503 Service Unavailable - Use when:

  • The third-party is one of many internal dependencies supporting your service
  • Your API provides its own business logic and the third-party is a supporting component
  • The failure represents a temporary condition affecting your service's availability
  • Example: Payment service where payment gateway is one dependency among many (database, cache, etc.)
  • Example: User service that temporarily cannot send notification emails

Semantic Accuracy

504 explicitly signals "I'm acting as a gateway and upstream failed". 503 signals "I'm temporarily unable to serve you". Choose based on whether forwarding/proxying is your primary role or if the third-party is just a supporting dependency.

Error Mapping Table

  • Third-party service timeout → 503 or 504 (see above), MUST include Retry-After header
  • Third-party service unavailable → 503 Service Unavailable with Retry-After header
  • Third-party rate limit exceeded → 503 Service Unavailable (do not expose that it's a third-party limit)
  • Backend authentication/authorization failed → 500 Internal Server Error (never expose auth details)
  • Invalid backend configuration → 500 Internal Server Error
  • Temporary network error → 503 or 504 (depending on your architectural role)

Problem Type Design

APIs SHOULD use generic problem types that do not expose implementation:

Acceptable problem types:

  • /problems/service-unavailable - Generic unavailability (most abstract)
  • /problems/gateway-timeout - Gateway/proxy timeout
  • /problems/storage-unavailable - Storage capability affected (functional category)
  • /problems/payment-service-unavailable - Payment capability affected
  • /problems/notification-service-unavailable - Notification capability affected

Prohibited problem types (expose implementation):

  • /problems/s3-bucket-error - Exposes AWS S3 vendor
  • /problems/stripe-error - Exposes Stripe vendor
  • /problems/firebase-auth-timeout - Exposes Firebase vendor
  • /problems/sendgrid-unavailable - Exposes SendGrid vendor

Functional Categories

You MAY use functional categories (storage, payment, notification) in problem types to indicate what capability is affected, but you MUST NOT expose specific vendor names.

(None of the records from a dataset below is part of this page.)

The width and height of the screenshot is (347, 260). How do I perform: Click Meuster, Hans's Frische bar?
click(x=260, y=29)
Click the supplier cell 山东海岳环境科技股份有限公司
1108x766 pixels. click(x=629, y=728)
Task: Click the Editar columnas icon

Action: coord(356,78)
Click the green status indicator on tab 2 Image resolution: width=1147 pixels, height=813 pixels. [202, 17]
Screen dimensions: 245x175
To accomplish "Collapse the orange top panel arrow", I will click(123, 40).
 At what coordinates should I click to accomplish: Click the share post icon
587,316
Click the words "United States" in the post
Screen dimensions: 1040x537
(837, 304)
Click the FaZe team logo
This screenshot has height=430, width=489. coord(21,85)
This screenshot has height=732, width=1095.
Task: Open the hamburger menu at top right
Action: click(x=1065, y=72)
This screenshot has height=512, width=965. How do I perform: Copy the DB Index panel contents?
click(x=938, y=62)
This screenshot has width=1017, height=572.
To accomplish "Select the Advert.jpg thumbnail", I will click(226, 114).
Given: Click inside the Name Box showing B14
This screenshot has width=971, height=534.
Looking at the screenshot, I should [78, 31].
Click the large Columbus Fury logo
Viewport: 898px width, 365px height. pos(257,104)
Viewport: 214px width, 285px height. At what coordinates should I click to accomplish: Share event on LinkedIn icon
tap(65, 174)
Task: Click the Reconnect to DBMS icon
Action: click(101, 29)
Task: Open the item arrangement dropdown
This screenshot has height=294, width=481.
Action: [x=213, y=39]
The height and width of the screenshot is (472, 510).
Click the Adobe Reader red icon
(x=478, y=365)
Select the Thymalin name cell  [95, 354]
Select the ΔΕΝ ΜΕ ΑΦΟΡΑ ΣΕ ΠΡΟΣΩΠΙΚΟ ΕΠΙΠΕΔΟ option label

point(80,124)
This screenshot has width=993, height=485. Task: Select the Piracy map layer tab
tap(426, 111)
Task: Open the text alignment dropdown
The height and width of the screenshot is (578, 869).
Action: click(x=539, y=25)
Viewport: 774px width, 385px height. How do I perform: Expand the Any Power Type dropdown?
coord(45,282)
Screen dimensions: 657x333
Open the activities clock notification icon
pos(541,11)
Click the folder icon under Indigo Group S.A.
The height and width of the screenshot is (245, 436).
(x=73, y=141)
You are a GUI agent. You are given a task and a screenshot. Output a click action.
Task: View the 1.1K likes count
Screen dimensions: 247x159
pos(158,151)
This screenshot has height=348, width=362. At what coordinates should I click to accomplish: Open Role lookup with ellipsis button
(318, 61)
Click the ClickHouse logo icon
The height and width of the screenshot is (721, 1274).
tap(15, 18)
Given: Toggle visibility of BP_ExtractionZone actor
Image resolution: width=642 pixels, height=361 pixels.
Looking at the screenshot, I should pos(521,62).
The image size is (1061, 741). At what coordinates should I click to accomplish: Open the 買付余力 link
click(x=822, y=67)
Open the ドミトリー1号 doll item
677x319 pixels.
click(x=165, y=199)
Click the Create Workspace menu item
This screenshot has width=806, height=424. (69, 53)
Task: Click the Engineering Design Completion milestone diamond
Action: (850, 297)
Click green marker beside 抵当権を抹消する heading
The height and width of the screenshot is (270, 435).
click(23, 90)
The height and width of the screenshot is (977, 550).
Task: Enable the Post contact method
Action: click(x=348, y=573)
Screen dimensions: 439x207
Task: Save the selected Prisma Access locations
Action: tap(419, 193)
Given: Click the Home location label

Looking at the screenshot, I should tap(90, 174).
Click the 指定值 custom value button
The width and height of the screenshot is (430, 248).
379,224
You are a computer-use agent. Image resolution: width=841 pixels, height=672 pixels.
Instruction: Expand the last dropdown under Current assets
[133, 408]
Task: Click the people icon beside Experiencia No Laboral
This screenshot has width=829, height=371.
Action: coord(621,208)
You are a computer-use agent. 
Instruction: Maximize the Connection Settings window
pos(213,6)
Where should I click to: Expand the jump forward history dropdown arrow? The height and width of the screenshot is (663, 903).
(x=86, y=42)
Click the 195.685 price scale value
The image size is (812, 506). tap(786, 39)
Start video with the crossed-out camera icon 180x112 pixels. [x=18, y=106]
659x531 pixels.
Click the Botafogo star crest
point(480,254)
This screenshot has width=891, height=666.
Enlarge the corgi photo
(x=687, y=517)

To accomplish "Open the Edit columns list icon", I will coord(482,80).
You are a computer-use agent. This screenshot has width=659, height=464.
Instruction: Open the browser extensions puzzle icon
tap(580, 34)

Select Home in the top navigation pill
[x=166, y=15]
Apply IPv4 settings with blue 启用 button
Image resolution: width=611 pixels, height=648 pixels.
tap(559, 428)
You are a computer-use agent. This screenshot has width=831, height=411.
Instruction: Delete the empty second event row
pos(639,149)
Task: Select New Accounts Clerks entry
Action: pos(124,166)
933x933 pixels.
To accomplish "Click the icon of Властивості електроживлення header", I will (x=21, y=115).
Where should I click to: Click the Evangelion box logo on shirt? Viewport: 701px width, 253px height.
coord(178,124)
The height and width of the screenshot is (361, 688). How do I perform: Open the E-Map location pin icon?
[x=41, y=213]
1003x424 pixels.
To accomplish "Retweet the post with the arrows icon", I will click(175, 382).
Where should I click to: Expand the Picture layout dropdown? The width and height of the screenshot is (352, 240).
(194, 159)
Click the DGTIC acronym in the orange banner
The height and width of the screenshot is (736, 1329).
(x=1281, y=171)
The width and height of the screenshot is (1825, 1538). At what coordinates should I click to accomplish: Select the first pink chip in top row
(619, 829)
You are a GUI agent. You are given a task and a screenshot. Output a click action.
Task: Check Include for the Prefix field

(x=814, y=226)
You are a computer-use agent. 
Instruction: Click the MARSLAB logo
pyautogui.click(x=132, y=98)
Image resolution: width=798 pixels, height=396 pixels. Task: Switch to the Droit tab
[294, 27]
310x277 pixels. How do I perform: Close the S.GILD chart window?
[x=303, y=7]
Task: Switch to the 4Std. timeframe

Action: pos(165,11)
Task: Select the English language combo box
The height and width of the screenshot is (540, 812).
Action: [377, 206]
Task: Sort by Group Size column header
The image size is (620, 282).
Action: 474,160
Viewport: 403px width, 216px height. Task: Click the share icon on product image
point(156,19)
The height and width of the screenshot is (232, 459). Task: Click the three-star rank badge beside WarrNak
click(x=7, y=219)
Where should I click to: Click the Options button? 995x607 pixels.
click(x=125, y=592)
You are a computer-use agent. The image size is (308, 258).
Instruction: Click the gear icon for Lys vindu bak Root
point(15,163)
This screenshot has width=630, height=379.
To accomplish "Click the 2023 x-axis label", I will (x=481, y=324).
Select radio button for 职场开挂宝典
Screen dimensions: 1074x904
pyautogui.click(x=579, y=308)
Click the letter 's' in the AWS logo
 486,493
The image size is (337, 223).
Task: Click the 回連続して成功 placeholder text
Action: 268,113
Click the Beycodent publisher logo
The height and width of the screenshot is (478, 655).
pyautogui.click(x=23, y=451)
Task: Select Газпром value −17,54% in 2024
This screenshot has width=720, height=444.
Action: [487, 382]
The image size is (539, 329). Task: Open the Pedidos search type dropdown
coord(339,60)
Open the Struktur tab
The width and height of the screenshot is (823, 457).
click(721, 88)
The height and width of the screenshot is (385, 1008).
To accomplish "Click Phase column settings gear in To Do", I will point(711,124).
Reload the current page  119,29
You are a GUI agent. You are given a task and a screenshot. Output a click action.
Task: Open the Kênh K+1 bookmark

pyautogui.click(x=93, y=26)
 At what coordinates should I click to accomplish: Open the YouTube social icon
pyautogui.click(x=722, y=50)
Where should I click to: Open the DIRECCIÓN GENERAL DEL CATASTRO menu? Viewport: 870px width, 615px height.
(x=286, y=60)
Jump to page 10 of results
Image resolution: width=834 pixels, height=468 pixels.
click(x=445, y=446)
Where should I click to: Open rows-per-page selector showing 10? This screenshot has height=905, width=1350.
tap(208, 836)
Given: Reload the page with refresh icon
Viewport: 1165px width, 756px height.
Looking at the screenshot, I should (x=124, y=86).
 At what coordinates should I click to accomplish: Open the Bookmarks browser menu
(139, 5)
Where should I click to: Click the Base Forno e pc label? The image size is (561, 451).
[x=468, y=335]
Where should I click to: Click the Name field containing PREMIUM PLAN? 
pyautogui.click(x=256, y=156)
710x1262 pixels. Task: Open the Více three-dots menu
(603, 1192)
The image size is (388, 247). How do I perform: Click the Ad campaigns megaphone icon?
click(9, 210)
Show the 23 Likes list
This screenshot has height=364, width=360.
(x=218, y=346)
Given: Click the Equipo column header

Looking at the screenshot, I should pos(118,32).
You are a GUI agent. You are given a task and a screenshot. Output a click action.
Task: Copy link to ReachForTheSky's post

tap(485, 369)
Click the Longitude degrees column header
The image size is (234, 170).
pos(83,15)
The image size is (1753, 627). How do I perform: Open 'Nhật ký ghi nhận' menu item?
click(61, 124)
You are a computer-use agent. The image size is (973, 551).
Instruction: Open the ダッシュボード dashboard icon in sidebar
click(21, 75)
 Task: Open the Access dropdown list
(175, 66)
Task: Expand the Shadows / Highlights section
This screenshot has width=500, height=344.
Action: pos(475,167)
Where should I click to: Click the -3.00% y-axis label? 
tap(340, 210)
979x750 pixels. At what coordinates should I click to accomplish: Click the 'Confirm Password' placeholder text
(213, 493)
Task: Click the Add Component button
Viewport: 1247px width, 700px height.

This helps clients understand the degraded functionality without revealing your infrastructure choices.

Examples of proper abstraction:

  • storage-unavailable instead of ❌ s3-error
  • payment-service-timeout instead of ❌ stripe-timeout
  • authentication-unavailable instead of ❌ auth0-error
  • notification-failed instead of ❌ sendgrid-503

Response Headers

  • APIs SHOULD include Retry-After header for temporary failures (503 status).
  • APIs MAY include Cache-Control header when serving stale cached data.
  • APIs MAY include custom headers like X-Cache-Status: STALE to indicate degraded mode.

Resilience Patterns

While the following are backend implementation details, APIs SHOULD implement resilience patterns to improve user experience:

  • Circuit Breaker: Temporarily stop calling failing services to prevent cascade failures. When the circuit is open, return cached data or degraded responses.
  • Timeouts: Set appropriate timeouts to prevent long waits. Return 503 Service Unavailable when timeout is reached.
  • Fallbacks: When possible, return degraded functionality rather than complete failure.

INFO

These patterns are internal implementation details. API consumers SHOULD only see the result through standard HTTP responses—they MUST NOT see circuit breaker state or other internal resilience mechanisms.

Examples

Example: Service Unavailable (503)

http
HTTP/1.1 503 Service Unavailable
Content-Type: application/problem+json
Retry-After: 60

{
  "type": "/problems/service-unavailable",
  "title": "Service Temporarily Unavailable",
  "status": 503,
  "detail": "The service is temporarily unable to process your request. Please retry after the specified time."
}

Benefits:

  • Generic problem type
  • No implementation details exposed
  • Actionable guidance for the client
  • Includes Retry-After header

Example: Gateway Timeout (504)

When your API acts as a gateway/proxy and the upstream service times out:

http
HTTP/1.1 504 Gateway Timeout
Content-Type: application/problem+json
Retry-After: 30

{
  "type": "/problems/gateway-timeout",
  "title": "Gateway Timeout",
  "status": 504,
  "detail": "The server did not receive a timely response from an upstream service. Please try again.",
  "instance": "/api/resources/123"
}

Benefits:

  • Uses 504 to indicate gateway/proxy role
  • Abstracts "upstream service" (no specific service name)
  • Includes Retry-After for client guidance
  • Proper semantic HTTP status code

Example: Functional Category (Storage Unavailable)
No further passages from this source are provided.